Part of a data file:
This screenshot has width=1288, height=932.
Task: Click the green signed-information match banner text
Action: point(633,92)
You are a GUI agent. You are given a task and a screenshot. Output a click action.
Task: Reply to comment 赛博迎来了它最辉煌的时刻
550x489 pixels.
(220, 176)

...

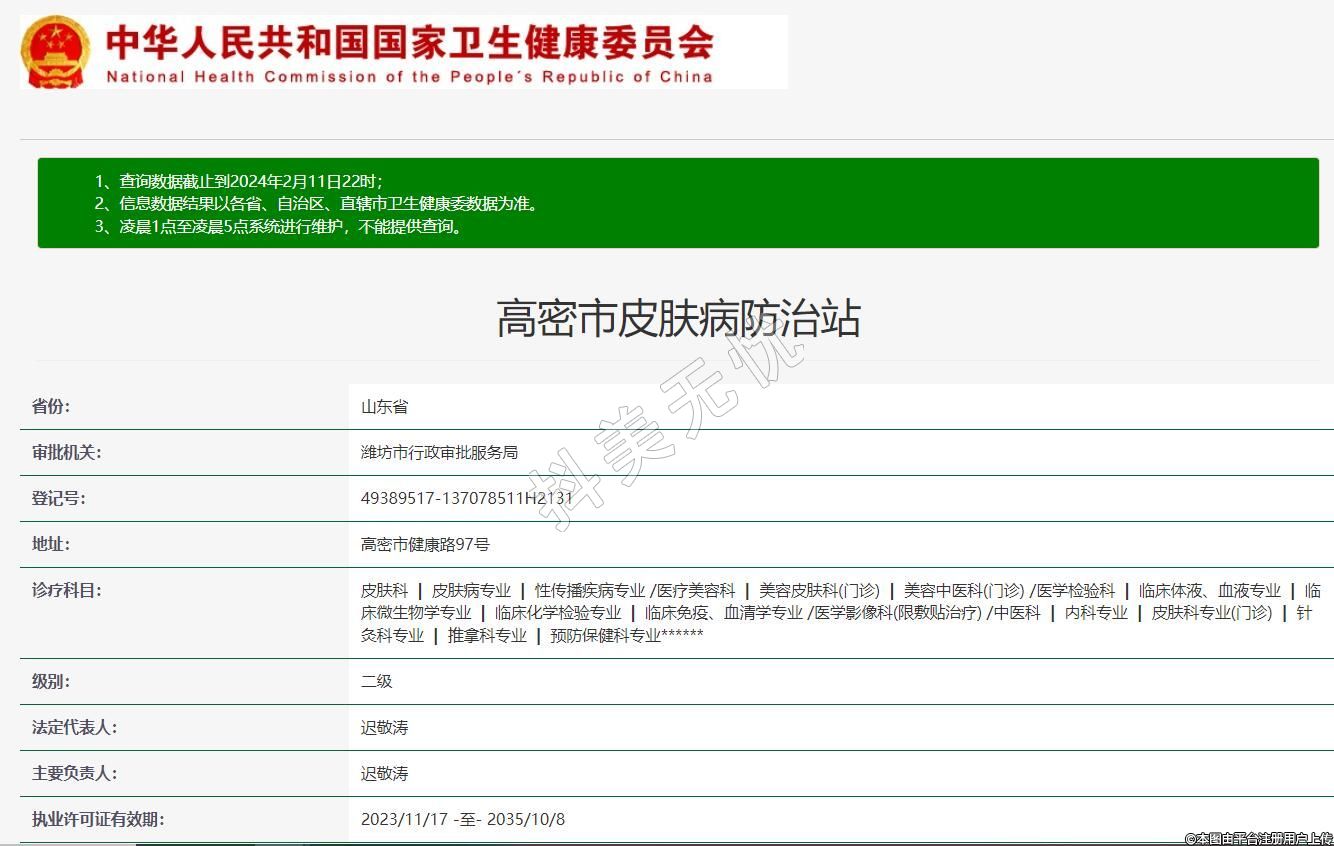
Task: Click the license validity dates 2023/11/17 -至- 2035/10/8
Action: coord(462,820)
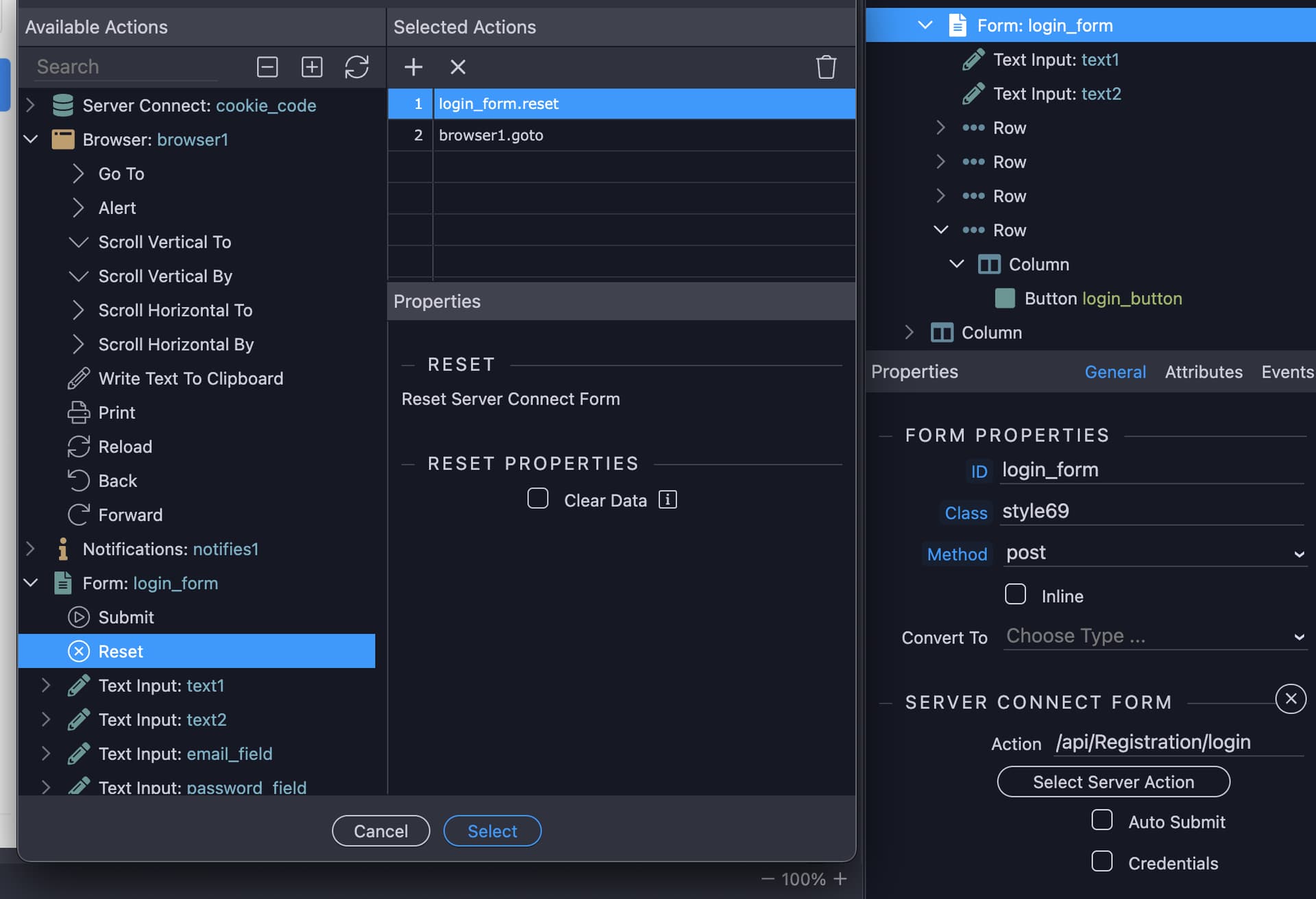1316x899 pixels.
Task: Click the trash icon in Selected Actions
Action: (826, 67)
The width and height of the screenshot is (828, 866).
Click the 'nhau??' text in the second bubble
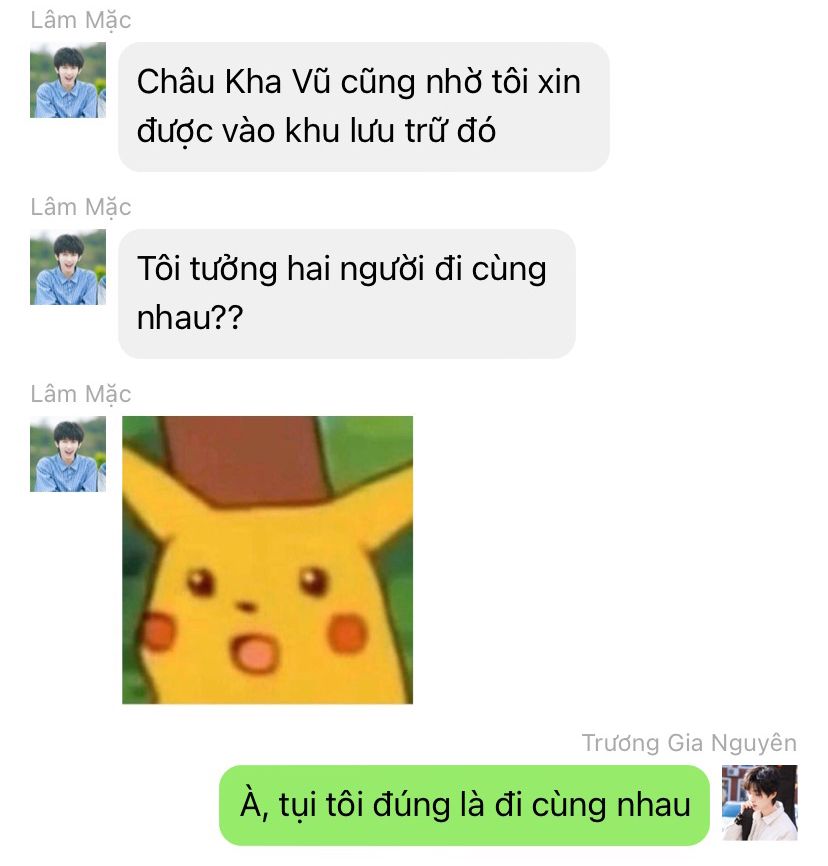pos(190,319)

• _Directions for this task_:
Extract every line of the material that contains the string "text".

• _Result of this exercise_:
Task: Click the green signed-information match banner text
Click the 'nhau??' text in the second bubble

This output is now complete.